Briefly, his expression flickered, let slip a trace of something like uncertainty or discomfort, but he didn’t let her go. “You ruined everything for me at Baumston and never paid for it—just swept off here, didn’t you? And now you believe you may look down on us all, as if you matter, you in your . . . your . . . uniform.”

His eyes dipped, and he seemed to run out of words.

“Like my buttons, do you?” Betsey asked softly, prompting another look from Wofford. “Well, they’re nothing but tin, but I worked for them, and they’re mine, and they’re much too good for the likes of you to breathe upon.”

She didn’t tell him again to turn her loose. She wrenched away but didn’t quite free herself, and a tree root put off her balance as she tried to get her knee to the crucial locality. Another hard wrench, and she was staggering backward, Wofford coming along with her.

Business letters should consist of short, clear, terse sentences.

—How to Become Expert in Type-writing

F
uck!

The word soared from the mist, stopping John dead on the path. He smiled and said, “Elisabeth, that will be,” and broke off from Lillian and Dunning to go after her.

He found her in the grass, crawling out from beneath a groaning fellow she was cursing far past the devil’s good taste. Amongst John’s reactions, surprise did not particularly register.

What did register was the groaning fellow’s efforts to sit up, his arm stretching toward Betsey, his fingers about to grasp the hem of her skirts as she scrambled on hands and knees away from him.

The man’s groans burst into a shout as John launched into him, but after that, he went still, submitting to John’s weight pinning him to the ground, his eyes saucered.
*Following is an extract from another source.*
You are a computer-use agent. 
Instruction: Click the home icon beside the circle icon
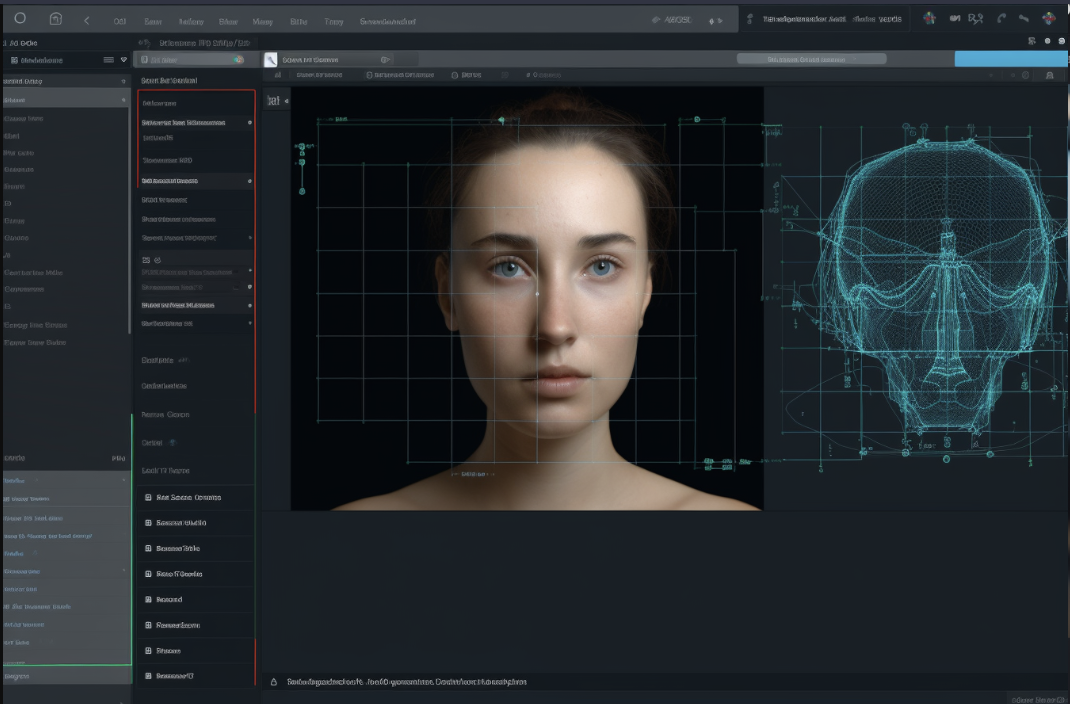[55, 19]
John didn’t ease up his force as he glanced over his shoulder. Dunning had followed him, and John saw with an unreasonable irritation and sense of loss that Dunning was taking Betsey’s hand, helping her to her feet. He took it out on the man under him, his fists bearing down on his chest just enough to provoke a squeak.
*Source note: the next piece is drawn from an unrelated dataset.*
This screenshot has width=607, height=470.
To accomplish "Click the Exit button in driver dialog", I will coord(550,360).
“Did he—” John began, but the question triggered a snap of self-consciousness. He couldn’t ask if this coward had hurt her,
not before he’d had a chance to ask her forgiveness himself. “Are you all right, Elisabeth?” he amended, and with Lillian proffering her pocket handkerchief with shy concern, Betsey assured him she was fine. It might have relieved him but for the ragged edge in her voice, where her anger was fraying into something else.

John looked down at his wide-eyed captive. “Good evening, lad. And who in hell might you be?”

“Just—just Wofford, sir.”

“That supervisor at Baumston and Smythe,” Betsey said, and John knew instantly whom she meant.

Wofford seemed to realize the identification did him no favors. He lifted his head from the ground defensively. “She—”

John pushed him back down. “Don’t trouble yourself, lad. Miss Dobson will tell me everything I need to know.”

“Just take him away,” Betsey said. “He doesn’t matter, only keep him away from the pavilion. I don’t want the dance spoiled, so please just take him somewhere.”